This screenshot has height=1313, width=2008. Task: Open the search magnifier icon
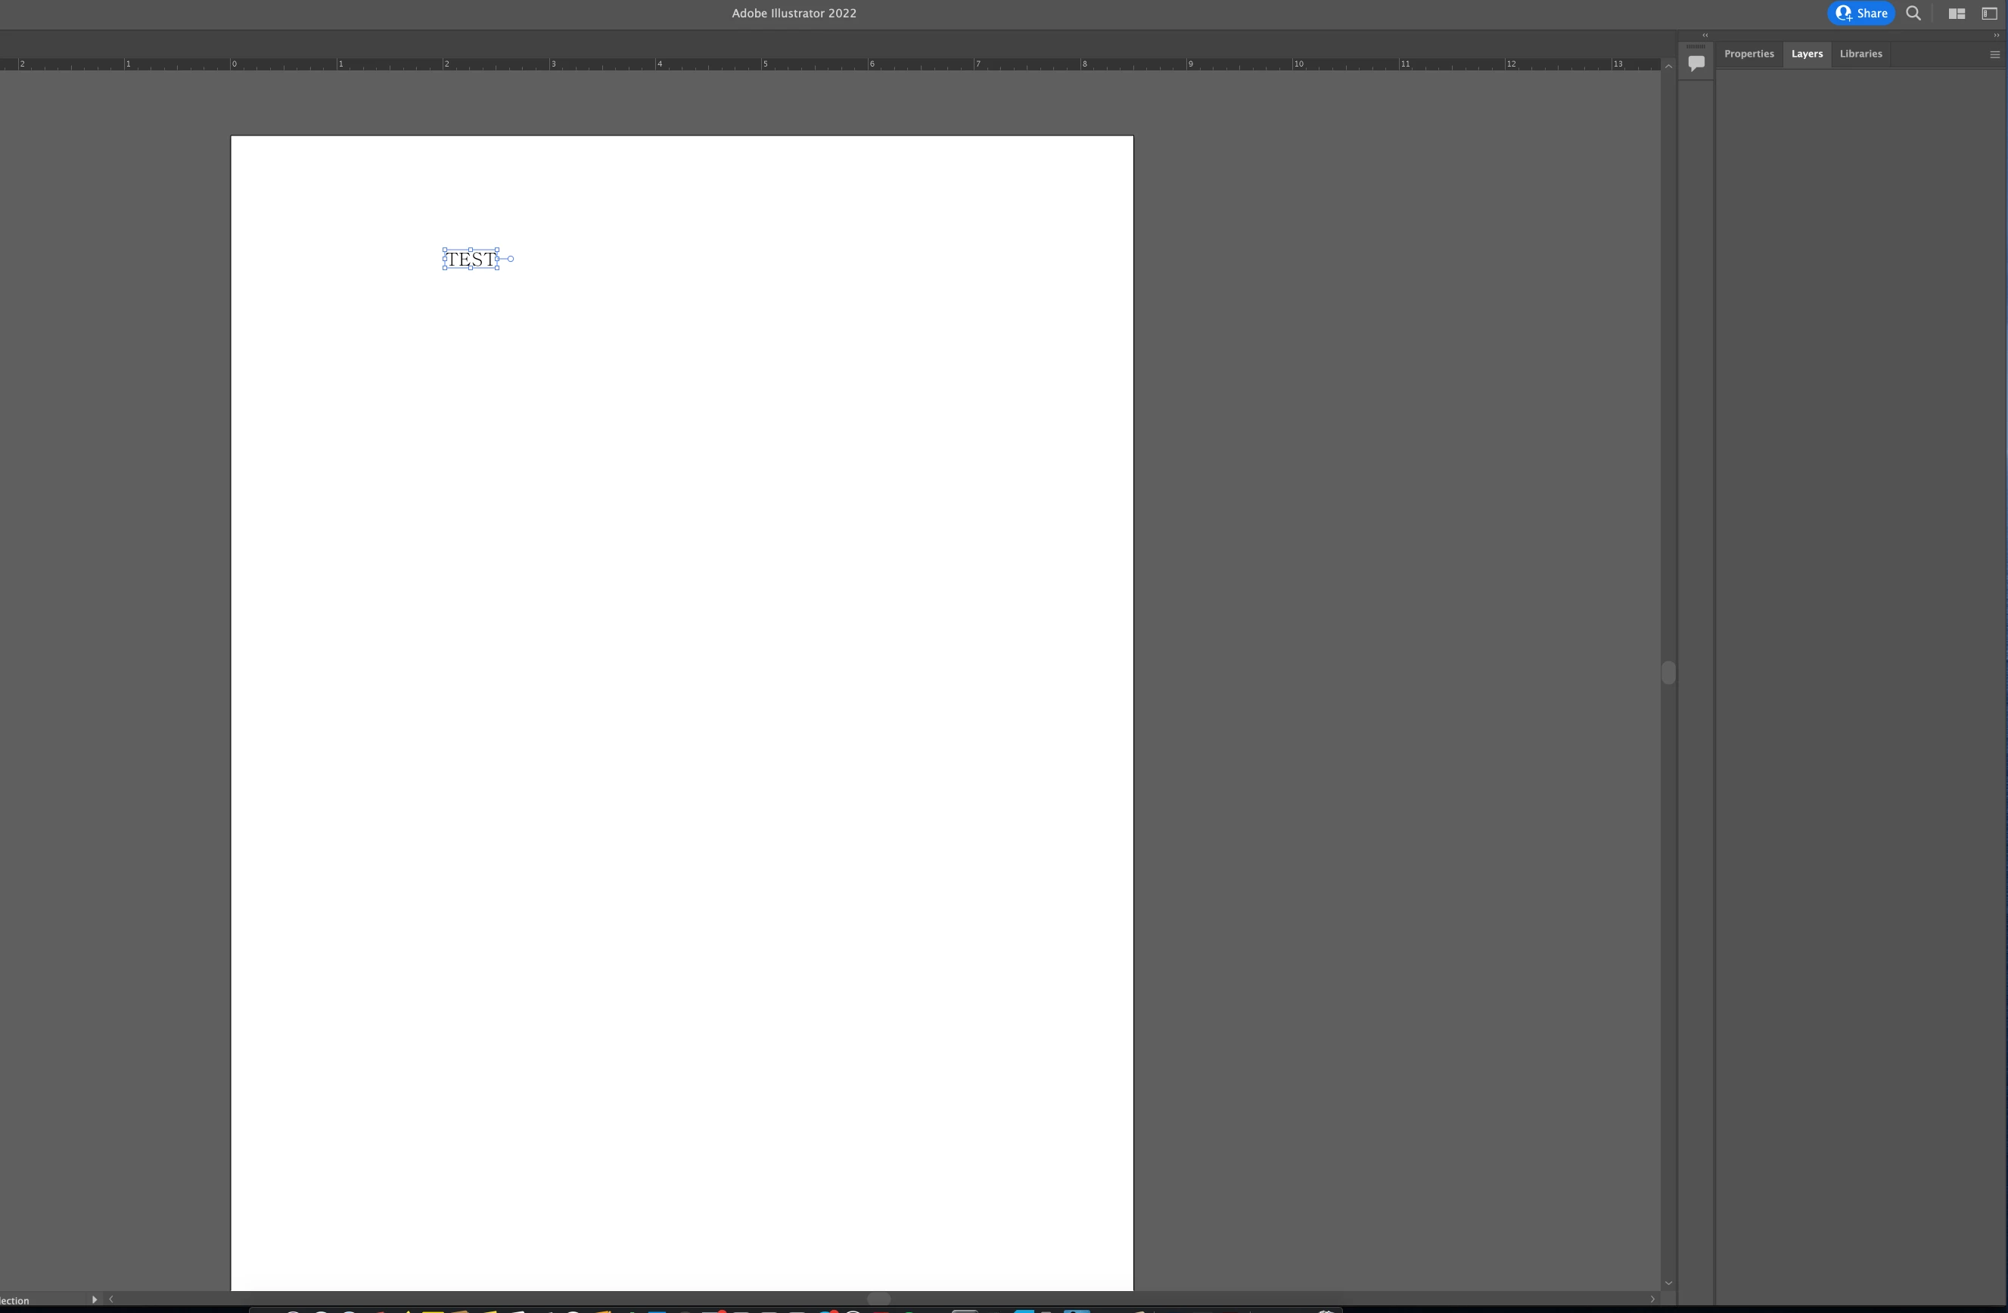1914,14
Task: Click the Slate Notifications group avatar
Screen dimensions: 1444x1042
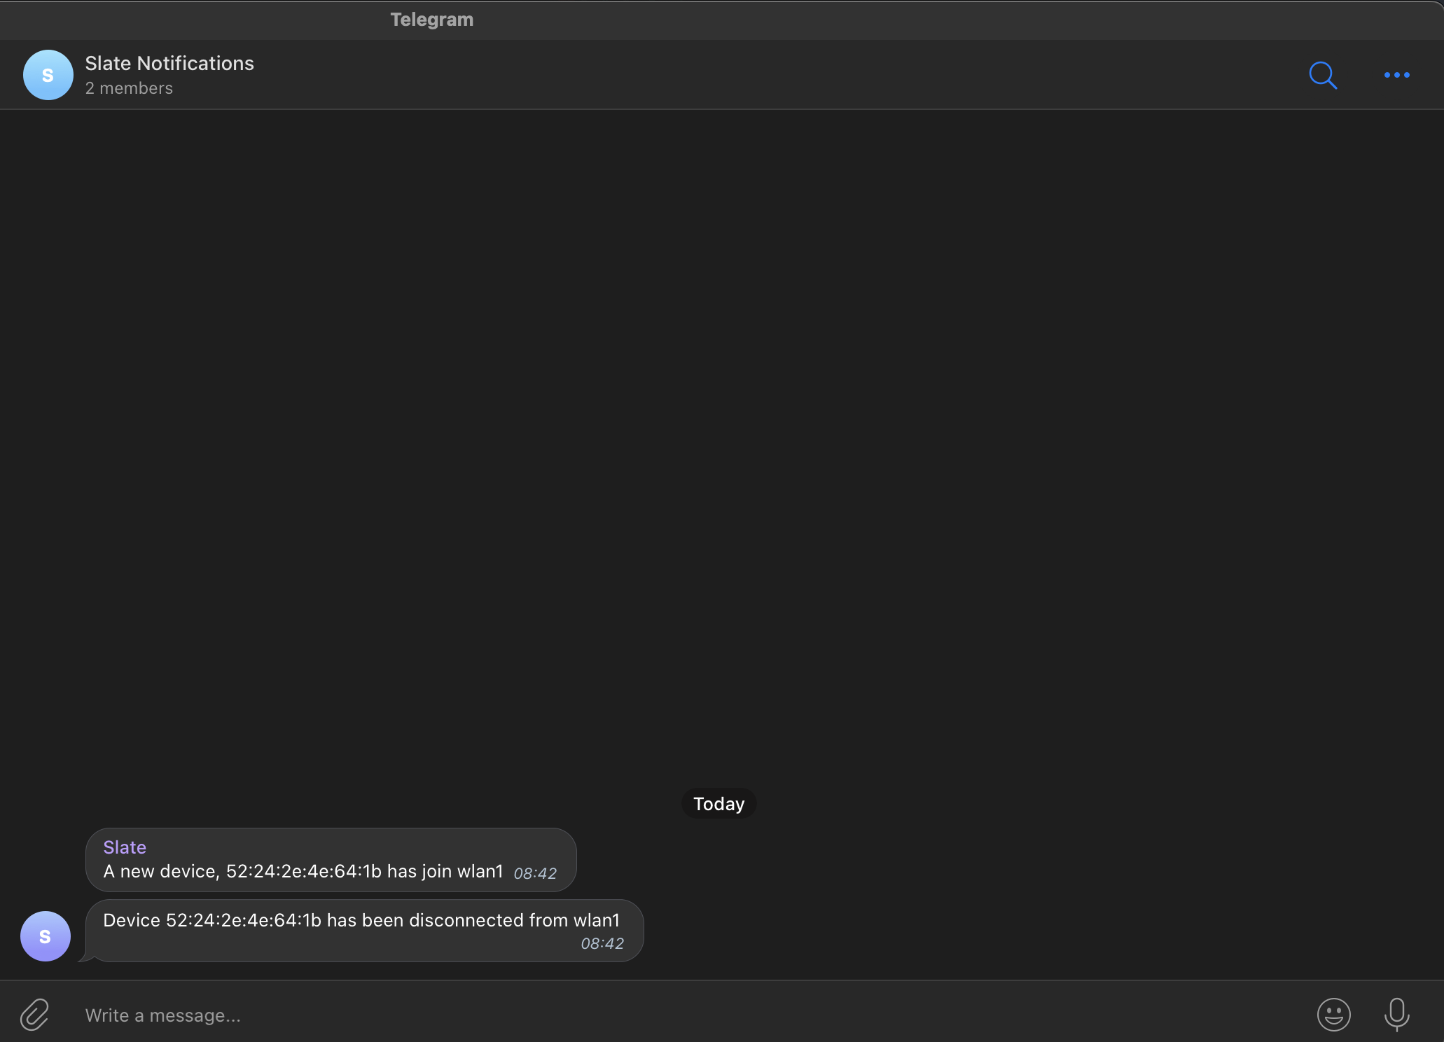Action: coord(48,75)
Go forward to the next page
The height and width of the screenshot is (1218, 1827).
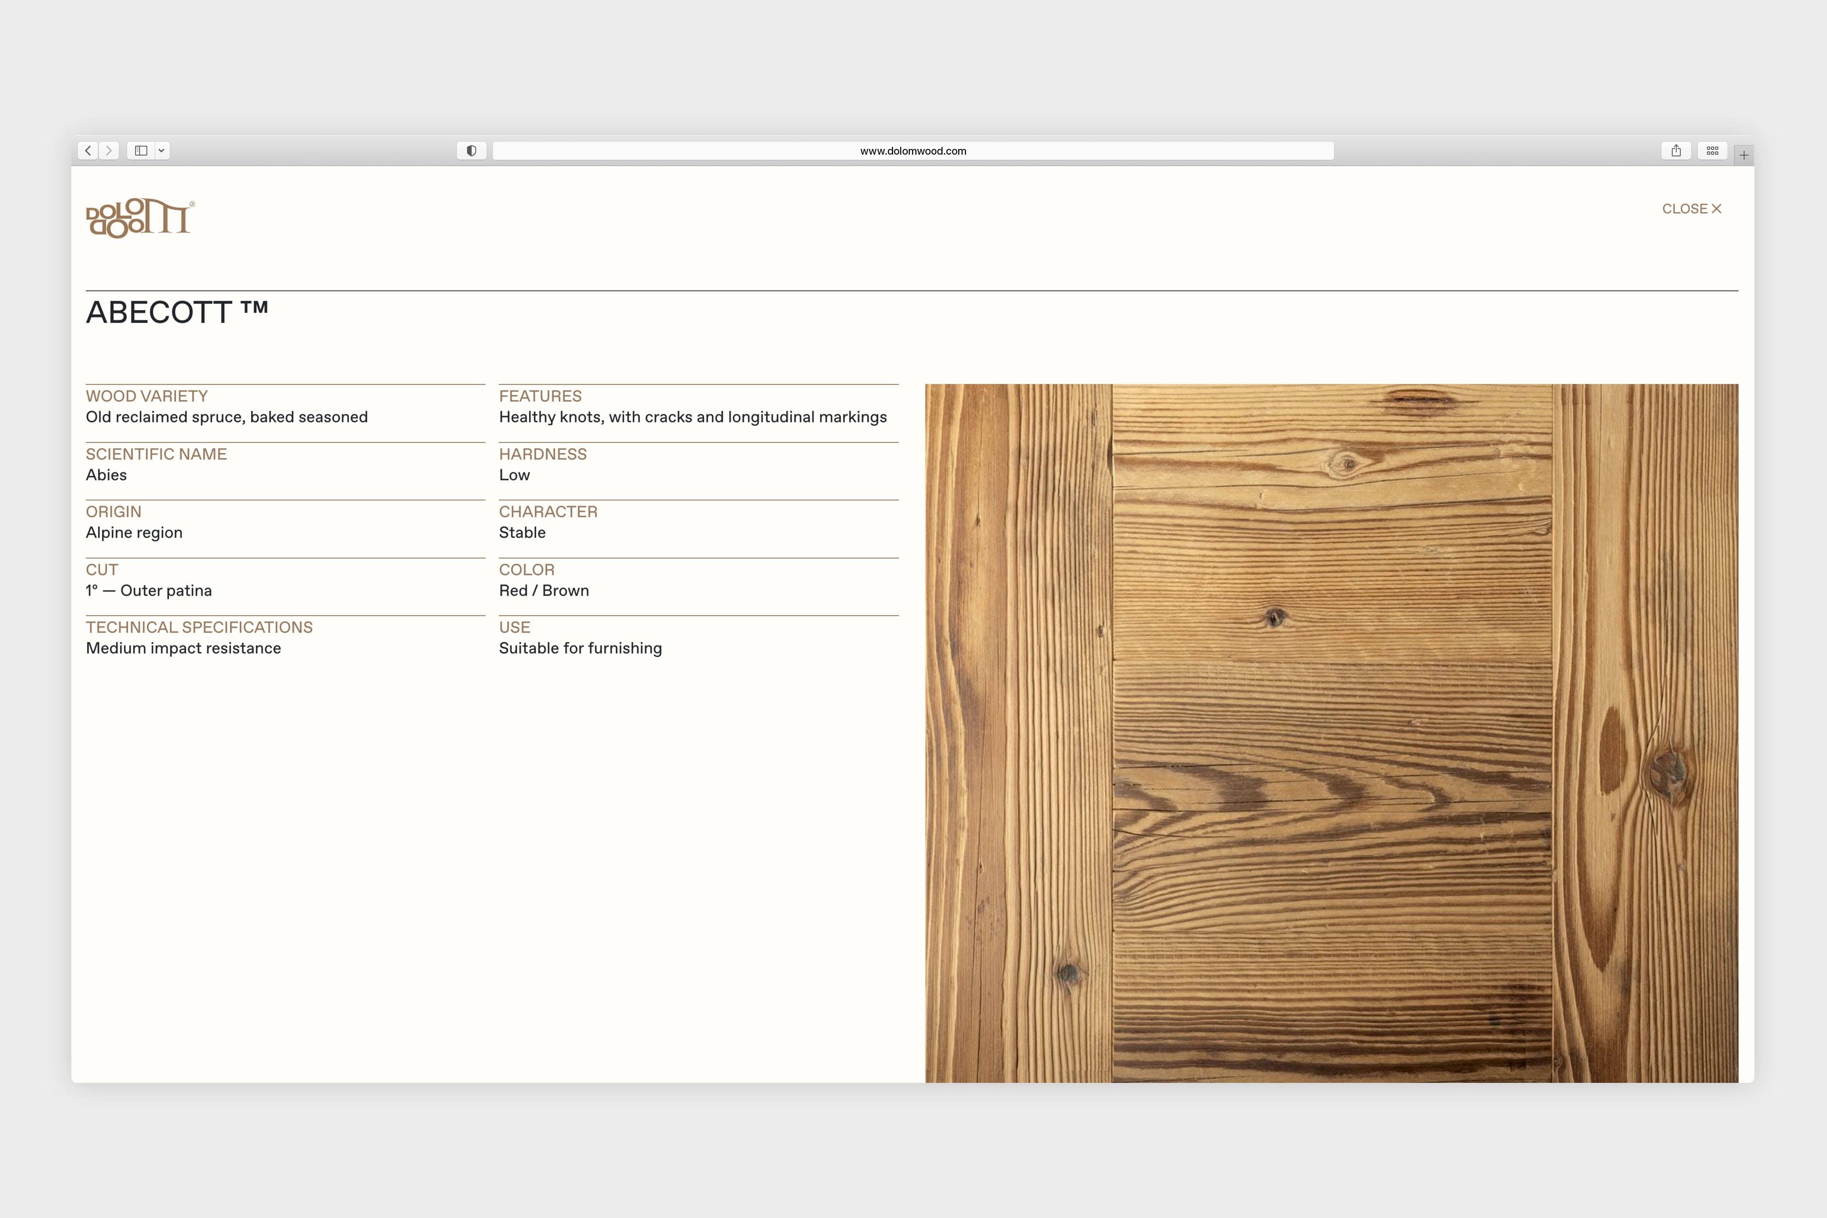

● ● ● ●

What to do: Retype everything in the entries above exactly. The pictures are to be omitted.

Expected answer:
This screenshot has height=1313, width=2008. Task: Open the search magnifier icon
1914,14
Task: Click the Slate Notifications group avatar
Screen dimensions: 1444x1042
Action: coord(48,75)
Go forward to the next page
The height and width of the screenshot is (1218, 1827).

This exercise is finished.